EXERCISE INPUT START
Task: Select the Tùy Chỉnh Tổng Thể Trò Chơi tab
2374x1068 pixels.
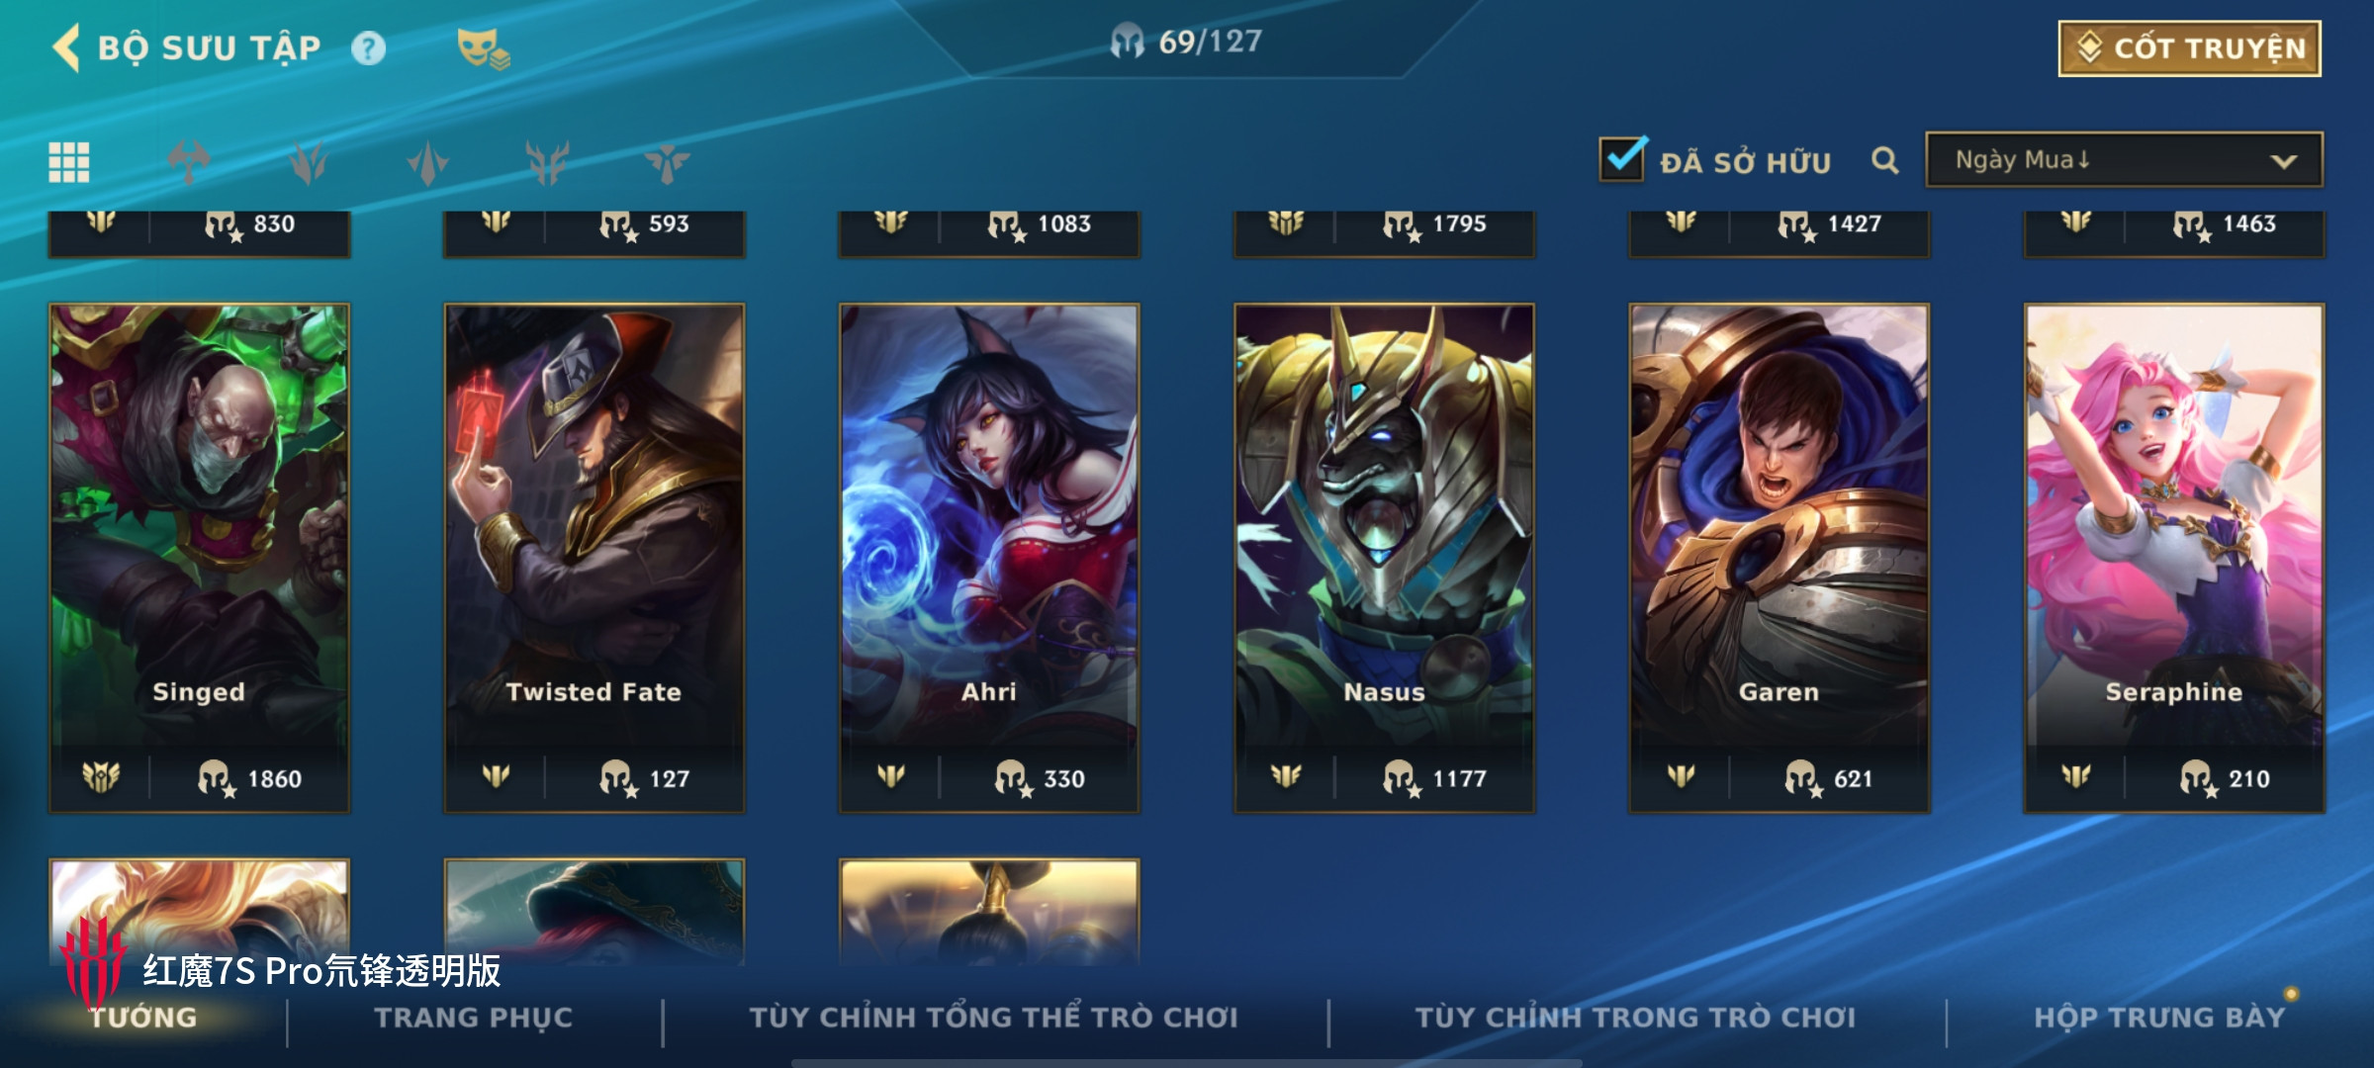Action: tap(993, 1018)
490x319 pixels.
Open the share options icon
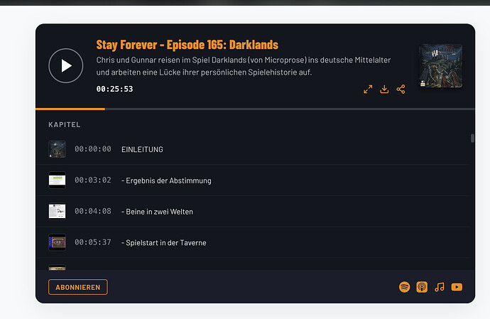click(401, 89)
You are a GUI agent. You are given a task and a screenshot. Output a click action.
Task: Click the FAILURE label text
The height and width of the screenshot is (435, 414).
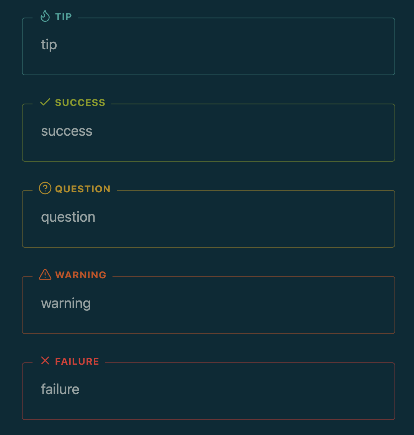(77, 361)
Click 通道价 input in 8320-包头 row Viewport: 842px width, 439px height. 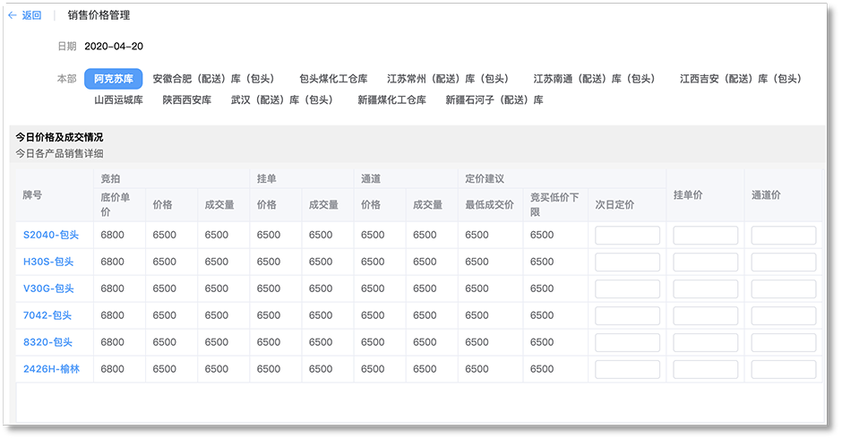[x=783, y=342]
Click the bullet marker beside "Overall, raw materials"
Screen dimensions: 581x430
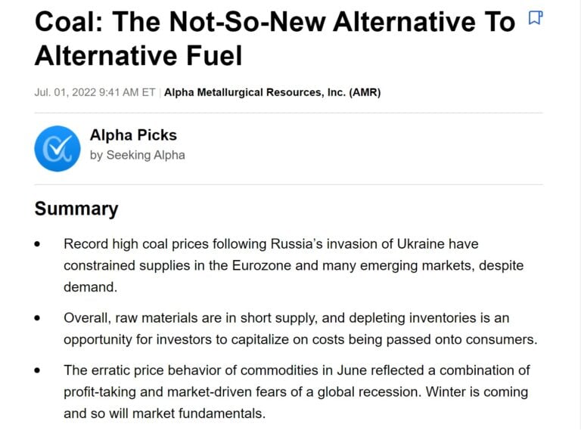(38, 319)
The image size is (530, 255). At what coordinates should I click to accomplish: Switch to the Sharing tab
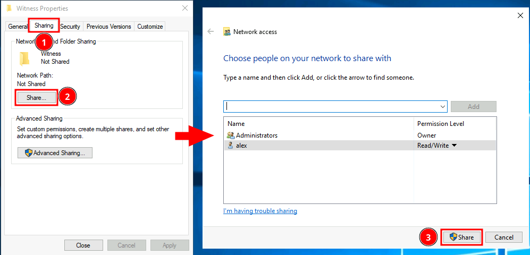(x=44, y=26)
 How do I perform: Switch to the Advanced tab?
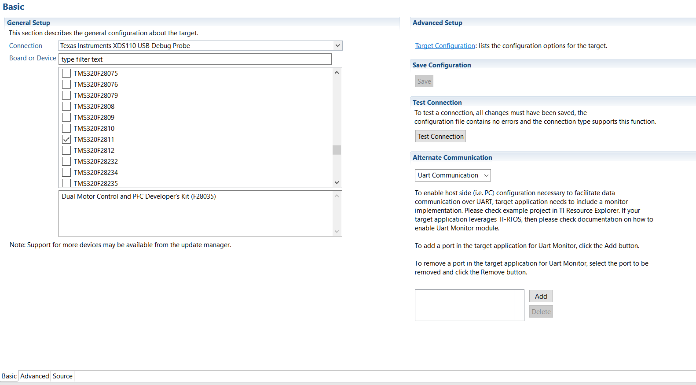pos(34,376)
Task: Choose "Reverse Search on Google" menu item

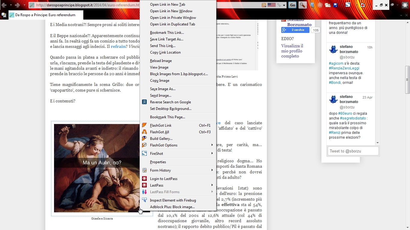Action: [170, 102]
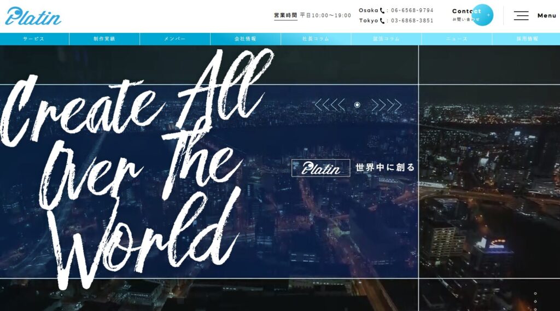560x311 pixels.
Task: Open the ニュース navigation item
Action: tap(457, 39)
EXERCISE INPUT END
■ **WHAT YOU ARE ASKED TO DO**: The required answer is the lines from the one that contains "Click the bullet" through the last line of the records, restated word for word, with every picture dropped.

■ **OUTPUT FOR THIS TASK**:
Click the bullet marker beside "Overall, raw materials"
Screen dimensions: 581x430
(38, 319)
The image size is (530, 255). At what coordinates should I click to accomplish: Switch to the Sharing tab
(x=44, y=26)
 How do I perform: Switch to the Advanced tab?
pos(34,376)
Task: Choose "Reverse Search on Google" menu item

Action: [170, 102]
560x311 pixels.
Task: Open the ニュース navigation item
Action: tap(457, 39)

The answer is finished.